“He was very angry. He was scratching his face, kicking, and screaming,” Carrie Giddings, a preschool teacher, said of one of her students during his first days in her class at Kruse Elementary School in northern Colorado.
The boy’s father had been in and out of jail, Giddings said. She thinks the 3-year-old had witnessed abuse at home before he enrolled in preschool at Kruse. His family was poor. For a while, they had lived with relatives, unable to afford their own place. “Everything that could happen to a kid, he’d had it all,” Giddings said, asking that the child’s name not be used. “He was a year and a half behind.”
A child like this boy will have a tough road ahead. Research has shown that unrelenting stress at a young age, known as toxic stress,causes long-lasting brain damage. The worse the damage, the harder it is for children to pay attention, absorb new information, or trust adults—all skills critical for success in school—as they get older.

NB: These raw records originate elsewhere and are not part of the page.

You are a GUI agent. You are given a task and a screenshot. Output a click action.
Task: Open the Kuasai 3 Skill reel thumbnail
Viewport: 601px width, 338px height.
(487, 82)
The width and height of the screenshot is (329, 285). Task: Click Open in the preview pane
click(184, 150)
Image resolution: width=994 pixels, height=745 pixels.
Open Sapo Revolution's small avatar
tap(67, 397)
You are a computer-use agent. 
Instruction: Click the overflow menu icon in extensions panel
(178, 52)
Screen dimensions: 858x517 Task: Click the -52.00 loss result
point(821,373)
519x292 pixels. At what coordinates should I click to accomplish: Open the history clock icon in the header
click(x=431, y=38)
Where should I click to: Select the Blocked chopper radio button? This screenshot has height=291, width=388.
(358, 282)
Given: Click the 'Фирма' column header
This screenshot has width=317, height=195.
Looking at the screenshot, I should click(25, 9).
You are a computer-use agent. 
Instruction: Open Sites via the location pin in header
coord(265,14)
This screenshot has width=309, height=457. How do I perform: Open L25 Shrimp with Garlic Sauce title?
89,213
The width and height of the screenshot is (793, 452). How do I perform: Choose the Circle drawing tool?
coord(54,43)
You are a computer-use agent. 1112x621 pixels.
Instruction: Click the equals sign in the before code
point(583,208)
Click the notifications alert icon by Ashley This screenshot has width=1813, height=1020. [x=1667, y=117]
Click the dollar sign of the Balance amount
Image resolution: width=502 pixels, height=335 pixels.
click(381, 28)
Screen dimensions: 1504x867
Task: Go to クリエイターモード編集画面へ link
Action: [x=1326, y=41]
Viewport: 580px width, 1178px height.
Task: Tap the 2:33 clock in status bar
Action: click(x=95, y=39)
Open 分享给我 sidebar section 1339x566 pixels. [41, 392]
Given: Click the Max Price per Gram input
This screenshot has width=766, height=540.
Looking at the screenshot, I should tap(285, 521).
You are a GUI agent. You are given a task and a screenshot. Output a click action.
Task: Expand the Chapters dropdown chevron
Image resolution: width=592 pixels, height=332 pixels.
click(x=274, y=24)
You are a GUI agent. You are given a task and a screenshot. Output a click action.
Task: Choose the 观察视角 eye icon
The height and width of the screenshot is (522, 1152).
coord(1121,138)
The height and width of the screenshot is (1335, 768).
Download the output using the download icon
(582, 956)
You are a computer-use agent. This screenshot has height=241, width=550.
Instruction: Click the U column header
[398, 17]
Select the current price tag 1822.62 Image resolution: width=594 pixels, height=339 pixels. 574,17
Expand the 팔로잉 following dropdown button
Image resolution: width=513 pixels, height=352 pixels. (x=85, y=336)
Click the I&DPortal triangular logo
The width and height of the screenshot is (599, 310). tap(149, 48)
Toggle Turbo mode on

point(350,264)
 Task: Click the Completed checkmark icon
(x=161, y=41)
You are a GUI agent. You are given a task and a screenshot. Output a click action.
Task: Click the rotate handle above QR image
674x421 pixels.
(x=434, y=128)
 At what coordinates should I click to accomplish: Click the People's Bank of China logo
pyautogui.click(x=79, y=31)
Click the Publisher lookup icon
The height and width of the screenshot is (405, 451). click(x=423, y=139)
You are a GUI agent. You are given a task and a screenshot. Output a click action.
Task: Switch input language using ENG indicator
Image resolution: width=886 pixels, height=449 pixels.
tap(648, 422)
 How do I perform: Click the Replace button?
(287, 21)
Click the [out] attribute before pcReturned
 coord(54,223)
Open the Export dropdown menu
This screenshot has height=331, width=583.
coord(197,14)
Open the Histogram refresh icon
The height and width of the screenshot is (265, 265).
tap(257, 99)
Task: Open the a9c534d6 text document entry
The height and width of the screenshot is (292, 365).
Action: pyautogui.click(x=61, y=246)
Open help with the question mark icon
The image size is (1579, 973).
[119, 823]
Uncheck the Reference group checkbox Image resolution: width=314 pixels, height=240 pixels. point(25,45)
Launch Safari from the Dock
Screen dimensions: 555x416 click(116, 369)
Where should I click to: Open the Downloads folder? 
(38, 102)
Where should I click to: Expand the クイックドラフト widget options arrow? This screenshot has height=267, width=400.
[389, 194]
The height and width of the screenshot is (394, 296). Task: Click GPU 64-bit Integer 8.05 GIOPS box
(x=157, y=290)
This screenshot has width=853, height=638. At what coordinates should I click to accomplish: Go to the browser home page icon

In fact, the fate of all children is largely determined by their first years on this planet. Forming healthy relationships with adults early on lays the foundation for future healthy relationships. Exposure to language through stories, songs, and conversations sets the stage for academic achievement. Playing outside to master gross motor skills; creating art to master fine motor skills; pretending to be a doctor, chef, or firefighter to learn teamwork; building a tower of blocks to learn basic physics lessons—all of these activities are critical preparation for a successful school and adult life.
The most straightforward way to ensure all children have such experiences is to provide free or affordable high-quality preschool for them when they are 3- and 4-year-olds.